Collected data entries
++++++++++

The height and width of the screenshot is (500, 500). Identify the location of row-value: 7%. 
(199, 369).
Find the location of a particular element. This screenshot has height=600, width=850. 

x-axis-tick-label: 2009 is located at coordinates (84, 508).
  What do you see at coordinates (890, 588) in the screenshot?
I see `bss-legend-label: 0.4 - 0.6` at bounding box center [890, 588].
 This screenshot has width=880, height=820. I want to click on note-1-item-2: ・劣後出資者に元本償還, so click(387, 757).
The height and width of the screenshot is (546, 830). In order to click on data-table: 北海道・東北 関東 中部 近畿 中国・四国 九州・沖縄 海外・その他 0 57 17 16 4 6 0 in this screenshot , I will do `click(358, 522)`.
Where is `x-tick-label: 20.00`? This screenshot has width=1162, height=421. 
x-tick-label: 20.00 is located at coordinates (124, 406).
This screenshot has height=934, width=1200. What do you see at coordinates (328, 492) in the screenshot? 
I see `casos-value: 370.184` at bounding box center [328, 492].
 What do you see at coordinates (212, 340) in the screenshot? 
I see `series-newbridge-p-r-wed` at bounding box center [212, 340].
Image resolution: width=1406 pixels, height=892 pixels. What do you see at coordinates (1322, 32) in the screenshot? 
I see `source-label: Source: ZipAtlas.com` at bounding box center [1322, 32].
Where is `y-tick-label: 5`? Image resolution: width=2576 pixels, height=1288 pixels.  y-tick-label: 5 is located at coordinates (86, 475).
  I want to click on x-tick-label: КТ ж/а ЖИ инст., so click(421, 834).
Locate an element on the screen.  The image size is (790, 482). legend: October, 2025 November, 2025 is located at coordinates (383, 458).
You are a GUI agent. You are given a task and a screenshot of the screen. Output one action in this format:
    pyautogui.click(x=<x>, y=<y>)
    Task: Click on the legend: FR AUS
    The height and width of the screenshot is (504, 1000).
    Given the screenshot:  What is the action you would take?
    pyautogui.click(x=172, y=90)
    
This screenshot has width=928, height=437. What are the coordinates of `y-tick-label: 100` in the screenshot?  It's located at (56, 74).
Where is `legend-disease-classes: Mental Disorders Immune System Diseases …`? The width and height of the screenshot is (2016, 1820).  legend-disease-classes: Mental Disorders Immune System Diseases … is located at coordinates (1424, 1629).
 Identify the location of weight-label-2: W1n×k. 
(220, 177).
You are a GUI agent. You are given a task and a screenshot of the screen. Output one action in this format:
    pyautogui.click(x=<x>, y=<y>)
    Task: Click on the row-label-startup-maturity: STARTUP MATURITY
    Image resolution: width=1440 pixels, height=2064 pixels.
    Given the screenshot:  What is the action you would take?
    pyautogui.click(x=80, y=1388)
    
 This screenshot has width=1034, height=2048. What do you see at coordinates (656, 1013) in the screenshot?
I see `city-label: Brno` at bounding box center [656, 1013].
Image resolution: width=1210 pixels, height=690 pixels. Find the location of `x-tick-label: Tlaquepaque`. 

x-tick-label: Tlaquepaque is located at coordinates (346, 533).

++++++++++

▶ **What you should do**: Please edit the lines from the one with "Image resolution: width=1406" to the one with "Locate an element", swapping "Image resolution" for "Screen resolution" and keeping everything else the same.

▶ **Solution to the exercise**:
Screen resolution: width=1406 pixels, height=892 pixels. What do you see at coordinates (1322, 32) in the screenshot? 
I see `source-label: Source: ZipAtlas.com` at bounding box center [1322, 32].
Where is `y-tick-label: 5`? Screen resolution: width=2576 pixels, height=1288 pixels.  y-tick-label: 5 is located at coordinates (86, 475).
  I want to click on x-tick-label: КТ ж/а ЖИ инст., so click(421, 834).
Locate an element on the screen.  The image size is (790, 482). legend: October, 2025 November, 2025 is located at coordinates (383, 458).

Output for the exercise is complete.